Document text:
──────────

- UN emblem
- Date: 14 December 2011
- Meeting no.: 6,683
- Code: S/RES/2024 (Document)
- Subject: Reports of the Secretary-General on the Sudan
- Voting summary: 15 voted for; None voted against; None abstained;
- Result: Adopted

Security Council composition
- Permanent members: China; France; Russia; United Kingdom; United States;
- Non-permanent members: Bosnia–Herzegovina; Brazil; Colombia; Germany; Gabon; India; Lebanon; Nigeria; Portugal; South Africa;

= United Nations Security Council Resolution 2024 =

United Nations Security Council Resolution 2024 was unanimously adopted on 14 December 2011.

== Resolution ==
Recognizing the urgent need for Sudan and South Sudan to commence the process of border normalization and that the situation in that area constituted a threat to international peace and security, the Security Council today decided to broaden the mandate of the United Nations Interim Security Force for Abyei (UNISFA) to include assistance in that process, including supporting the development of effective bilateral management mechanisms, facilitating liaisons and building mutual trust.

──────────

Listing:
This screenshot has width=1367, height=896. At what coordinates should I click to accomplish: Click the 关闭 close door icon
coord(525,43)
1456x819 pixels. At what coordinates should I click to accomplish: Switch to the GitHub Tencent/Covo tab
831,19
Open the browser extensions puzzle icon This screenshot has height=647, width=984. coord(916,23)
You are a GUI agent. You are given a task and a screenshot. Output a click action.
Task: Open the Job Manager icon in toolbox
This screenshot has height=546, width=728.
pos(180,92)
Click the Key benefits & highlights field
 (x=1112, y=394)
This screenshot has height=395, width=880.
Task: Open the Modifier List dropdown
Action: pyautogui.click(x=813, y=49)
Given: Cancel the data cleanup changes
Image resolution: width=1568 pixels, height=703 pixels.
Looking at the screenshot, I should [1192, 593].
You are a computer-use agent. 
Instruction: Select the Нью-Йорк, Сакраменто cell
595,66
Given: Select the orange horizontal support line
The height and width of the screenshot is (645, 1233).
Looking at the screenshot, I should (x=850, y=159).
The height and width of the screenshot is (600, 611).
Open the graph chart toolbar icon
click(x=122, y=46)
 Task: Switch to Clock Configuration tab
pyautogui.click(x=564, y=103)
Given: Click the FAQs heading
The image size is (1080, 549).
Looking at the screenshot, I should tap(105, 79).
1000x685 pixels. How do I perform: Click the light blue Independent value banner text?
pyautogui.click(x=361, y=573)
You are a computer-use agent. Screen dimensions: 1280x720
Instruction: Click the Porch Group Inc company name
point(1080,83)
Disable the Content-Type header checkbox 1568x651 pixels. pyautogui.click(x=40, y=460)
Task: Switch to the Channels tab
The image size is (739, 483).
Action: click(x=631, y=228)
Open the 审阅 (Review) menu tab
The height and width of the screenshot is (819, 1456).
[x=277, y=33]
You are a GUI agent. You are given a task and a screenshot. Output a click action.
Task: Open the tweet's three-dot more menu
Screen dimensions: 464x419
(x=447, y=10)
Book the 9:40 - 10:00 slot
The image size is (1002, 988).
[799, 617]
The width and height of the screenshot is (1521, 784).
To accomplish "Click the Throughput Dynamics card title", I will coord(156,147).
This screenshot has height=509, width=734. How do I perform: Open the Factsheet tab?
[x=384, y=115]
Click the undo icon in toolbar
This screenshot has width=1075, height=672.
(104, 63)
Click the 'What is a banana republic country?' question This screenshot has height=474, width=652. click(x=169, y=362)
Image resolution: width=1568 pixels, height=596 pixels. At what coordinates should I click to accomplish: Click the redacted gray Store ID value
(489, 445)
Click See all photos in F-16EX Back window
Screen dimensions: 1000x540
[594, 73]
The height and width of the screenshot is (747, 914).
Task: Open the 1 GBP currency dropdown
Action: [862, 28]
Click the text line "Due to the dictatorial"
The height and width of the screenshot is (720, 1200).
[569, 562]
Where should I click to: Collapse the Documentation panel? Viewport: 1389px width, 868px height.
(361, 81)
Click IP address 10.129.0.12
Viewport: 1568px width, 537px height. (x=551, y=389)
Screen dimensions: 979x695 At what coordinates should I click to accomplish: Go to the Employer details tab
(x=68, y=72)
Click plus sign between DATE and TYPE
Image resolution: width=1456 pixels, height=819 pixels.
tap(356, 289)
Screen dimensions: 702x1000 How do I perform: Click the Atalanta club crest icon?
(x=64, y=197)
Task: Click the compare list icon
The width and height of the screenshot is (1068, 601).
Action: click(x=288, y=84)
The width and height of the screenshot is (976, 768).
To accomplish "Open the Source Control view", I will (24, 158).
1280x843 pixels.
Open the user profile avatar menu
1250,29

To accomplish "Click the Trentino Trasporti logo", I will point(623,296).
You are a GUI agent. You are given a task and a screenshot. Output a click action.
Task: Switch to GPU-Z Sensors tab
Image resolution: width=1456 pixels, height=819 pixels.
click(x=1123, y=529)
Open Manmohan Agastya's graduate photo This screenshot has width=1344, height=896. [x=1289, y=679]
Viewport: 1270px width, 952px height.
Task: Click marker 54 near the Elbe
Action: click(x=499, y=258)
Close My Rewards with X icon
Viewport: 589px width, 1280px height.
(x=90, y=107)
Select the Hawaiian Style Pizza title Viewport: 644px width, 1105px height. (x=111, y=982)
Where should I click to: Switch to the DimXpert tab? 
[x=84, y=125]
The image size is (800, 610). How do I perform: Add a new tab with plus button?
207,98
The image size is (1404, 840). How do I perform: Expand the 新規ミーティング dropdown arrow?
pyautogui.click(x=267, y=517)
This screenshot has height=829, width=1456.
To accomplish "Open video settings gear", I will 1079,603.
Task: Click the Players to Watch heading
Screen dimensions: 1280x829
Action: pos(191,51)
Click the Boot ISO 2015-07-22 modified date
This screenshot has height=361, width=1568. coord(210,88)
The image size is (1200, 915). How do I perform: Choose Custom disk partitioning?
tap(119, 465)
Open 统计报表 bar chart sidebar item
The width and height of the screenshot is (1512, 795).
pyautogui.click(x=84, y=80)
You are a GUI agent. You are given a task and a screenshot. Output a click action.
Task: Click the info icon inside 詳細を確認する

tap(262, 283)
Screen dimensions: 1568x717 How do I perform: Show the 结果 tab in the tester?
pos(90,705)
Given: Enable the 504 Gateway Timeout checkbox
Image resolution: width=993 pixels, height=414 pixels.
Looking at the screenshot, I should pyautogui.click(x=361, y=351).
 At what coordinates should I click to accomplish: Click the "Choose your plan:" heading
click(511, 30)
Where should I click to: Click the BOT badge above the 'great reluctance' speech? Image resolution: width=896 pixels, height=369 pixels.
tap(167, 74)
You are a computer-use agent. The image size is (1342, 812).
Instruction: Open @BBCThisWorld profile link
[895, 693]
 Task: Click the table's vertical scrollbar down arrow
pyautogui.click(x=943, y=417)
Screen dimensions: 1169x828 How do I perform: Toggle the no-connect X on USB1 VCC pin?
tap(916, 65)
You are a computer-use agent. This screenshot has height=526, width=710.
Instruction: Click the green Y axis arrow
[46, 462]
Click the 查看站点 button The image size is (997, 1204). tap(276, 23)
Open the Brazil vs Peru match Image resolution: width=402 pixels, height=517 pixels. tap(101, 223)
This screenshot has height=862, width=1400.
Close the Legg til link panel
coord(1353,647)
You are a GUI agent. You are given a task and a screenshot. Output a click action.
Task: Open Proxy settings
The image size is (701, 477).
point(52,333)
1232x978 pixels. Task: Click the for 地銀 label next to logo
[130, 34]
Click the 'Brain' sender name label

──────────

What you will do:
a. Reproduce the passage of the Resolution 2024 article starting at "Security Council composition" and ending at "14 December 2011.".
b. Carry on the Resolution 2024 article from its final sentence.

Final results:
a.
Security Council composition
- Permanent members: China; France; Russia; United Kingdom; United States;
- Non-permanent members: Bosnia–Herzegovina; Brazil; Colombia; Germany; Gabon; India; Lebanon; Nigeria; Portugal; South Africa;

= United Nations Security Council Resolution 2024 =

United Nations Security Council Resolution 2024 was unanimously adopted on 14 December 2011.

b.
Unanimously adopting resolution 2024 (2011), the Council urged Sudan and South Sudan to implement fully their commitments under the agreements of 29 June, which concerned the creation of a safe demilitarized border zone, and 30 July, dealing with establishment of a Joint Border Verification and Monitoring Mechanism, and urged those Governments to cooperate fully with each other and provide full support to UNISFA, enabling it to implement its mandate.

The Council also called upon all Member States, in particular Sudan and South Sudan, to ensure the free, unhindered and expeditious movement to and from Abyei and through the Safe Demilitarized Zone of all personnel, equipment, provisions, supplies and other goods, including vehicles, aircraft and spare parts, for the Mission’s exclusive and official use. UNISFA will also assist the parties in ensuring observance within the Safe Demilitarized Border Zone of the security commitments agreed upon on 29 June and 30 July.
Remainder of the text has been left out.